* **Selected passage**:
## START

Instead of passing in arrays directly, we can use a DoubleBuffer, which requires less temporary storage but could overwrite the input arrays

import cupy as cp
import numpy as np

import cuda.cccl.parallel.experimental.algorithms as algorithms

h_in_keys = np.array([-5, 0, 2, -3, 2, 4, 0, -1, 2, 8], dtype="int32")
h_in_values = np.array(
    [-3.2, 2.2, 1.9, 4.0, -3.9, 2.7, 0, 8.3 - 1, 2.9, 5.4], dtype="float32"
)

d_in_keys = cp.asarray(h_in_keys)
d_in_values = cp.asarray(h_in_values)

d_out_keys = cp.empty_like(d_in_keys)
d_out_values = cp.empty_like(d_in_values)

keys_double_buffer = algorithms.DoubleBuffer(d_in_keys, d_out_keys)
values_double_buffer = algorithms.DoubleBuffer(d_in_values, d_out_values)

# Instantiate radix_sort for the given keys, items, and operator
radix_sort = algorithms.radix_sort(
    keys_double_buffer,
    None,
    values_double_buffer,
    None,
    algorithms.SortOrder.ASCENDING,
)

# Determine temporary device storage requirements
temp_storage_size = radix_sort(
    None, keys_double_buffer, None, values_double_buffer, None, d_in_keys.size
)

# Allocate temporary storage
d_temp_storage = cp.empty(temp_storage_size, dtype=np.uint8)

# Run radix_sort
radix_sort(
    d_temp_storage,
    keys_double_buffer,
    None,
    values_double_buffer,
    None,
    d_in_keys.size,
)

# Check the result is correct
h_out_keys = cp.asnumpy(keys_double_buffer.current())
h_out_values = cp.asnumpy(values_double_buffer.current())

argsort = np.argsort(h_in_keys, stable=True)
h_in_keys = np.array(h_in_keys)[argsort]
h_in_values = np.array(h_in_values)[argsort]

np.testing.assert_array_equal(h_out_keys, h_in_keys)
np.testing.assert_array_equal(h_out_values, h_in_values)

## END

* **Task list**:
(A) Output the stretch of the radix sort example from "argsort = np.argsort(h_in_keys, stable=True)" through "np.testing.assert_array_equal(h_out_values, h_in_values)".
(B) In the radix sort example, what could using a DoubleBuffer do to the input arrays instead of passing them in directly?
(C) Pick up the radix sort example after its final line and keep going.

* **Listed records**:
## START

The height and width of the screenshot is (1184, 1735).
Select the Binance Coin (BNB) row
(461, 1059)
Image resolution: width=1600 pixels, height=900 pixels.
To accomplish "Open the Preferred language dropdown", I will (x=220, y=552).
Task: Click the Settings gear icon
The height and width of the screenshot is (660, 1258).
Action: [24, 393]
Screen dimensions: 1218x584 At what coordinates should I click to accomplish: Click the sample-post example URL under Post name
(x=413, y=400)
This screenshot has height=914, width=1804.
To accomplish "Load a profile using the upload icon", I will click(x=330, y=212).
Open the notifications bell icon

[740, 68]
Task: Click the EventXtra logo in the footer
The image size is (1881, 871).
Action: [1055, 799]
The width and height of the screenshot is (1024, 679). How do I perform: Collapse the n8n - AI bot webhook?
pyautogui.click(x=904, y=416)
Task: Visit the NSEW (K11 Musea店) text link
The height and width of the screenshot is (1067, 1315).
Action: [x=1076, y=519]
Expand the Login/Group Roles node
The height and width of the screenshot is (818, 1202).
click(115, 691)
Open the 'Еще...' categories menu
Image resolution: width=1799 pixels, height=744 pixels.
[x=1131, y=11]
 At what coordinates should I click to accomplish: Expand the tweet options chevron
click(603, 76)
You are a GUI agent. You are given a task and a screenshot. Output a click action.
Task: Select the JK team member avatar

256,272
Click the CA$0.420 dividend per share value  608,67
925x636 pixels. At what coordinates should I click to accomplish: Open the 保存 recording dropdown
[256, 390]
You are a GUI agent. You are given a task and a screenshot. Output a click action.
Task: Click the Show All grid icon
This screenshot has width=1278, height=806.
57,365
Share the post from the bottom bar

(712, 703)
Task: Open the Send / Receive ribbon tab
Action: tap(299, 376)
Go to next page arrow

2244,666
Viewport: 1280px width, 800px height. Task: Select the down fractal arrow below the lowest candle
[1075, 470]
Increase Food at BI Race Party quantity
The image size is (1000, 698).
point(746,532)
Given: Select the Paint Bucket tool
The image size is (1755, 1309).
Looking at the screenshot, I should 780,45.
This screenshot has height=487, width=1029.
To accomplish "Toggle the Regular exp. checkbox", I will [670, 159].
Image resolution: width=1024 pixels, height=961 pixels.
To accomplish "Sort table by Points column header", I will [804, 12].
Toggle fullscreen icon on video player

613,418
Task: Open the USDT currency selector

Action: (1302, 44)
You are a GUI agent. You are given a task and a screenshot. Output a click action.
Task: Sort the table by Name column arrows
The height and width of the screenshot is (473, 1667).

## END

* **Outputs by task**:
(A)
argsort = np.argsort(h_in_keys, stable=True)
h_in_keys = np.array(h_in_keys)[argsort]
h_in_values = np.array(h_in_values)[argsort]

np.testing.assert_array_equal(h_out_keys, h_in_keys)
np.testing.assert_array_equal(h_out_values, h_in_values)

(B) It could overwrite the input arrays.

(C)
Parameters

d_in_keys – Device array or DoubleBuffer containing the input keys to be sorted
d_out_keys – Device array to store the sorted keys
d_in_values – Optional Device array or DoubleBuffer containing the input keys to be sorted
d_out_values – Device array to store the sorted values
op – Callable representing the comparison operator

Returns

A callable object that can be used to perform the merge sort

cuda.cccl.parallel.experimental.algorithms.reduce_into(d_in: cuda.cccl.parallel.experimental.typing.DeviceArrayLike | cuda.cccl.parallel.experimental.iterators._iterators.IteratorBase, d_out: cuda.cccl.parallel.experimental.typing.DeviceArrayLike, op: Callable, h_init: numpy.ndarray)

Computes a device-wide reduction using the specified binary op and initial value init.

Example

Below, reduce_into is used to compute the minimum value of a sequence of integers.

import cupy as cp
import numpy as np

import cuda.cccl.parallel.experimental.algorithms as algorithms

def min_op(a, b):
    return a if a < b else b

dtype = np.int32
h_init = np.array([42], dtype=dtype)
d_input = cp.array([8, 6, 7, 5, 3, 0, 9], dtype=dtype)
d_output = cp.empty(1, dtype=dtype)

# Instantiate reduction for the given operator and initial value
reduce_into = algorithms.reduce_into(d_output, d_output, min_op, h_init)

# Determine temporary device storage requirements
temp_storage_size = reduce_into(None, d_input, d_output, len(d_input), h_init)

# Allocate temporary storage
d_temp_storage = cp.empty(temp_storage_size, dtype=np.uint8)

# Run reduction
reduce_into(d_temp_storage, d_input, d_output, len(d_input), h_init)

# Check the result is correct
expected_output = 0
assert (d_output == expected_output).all()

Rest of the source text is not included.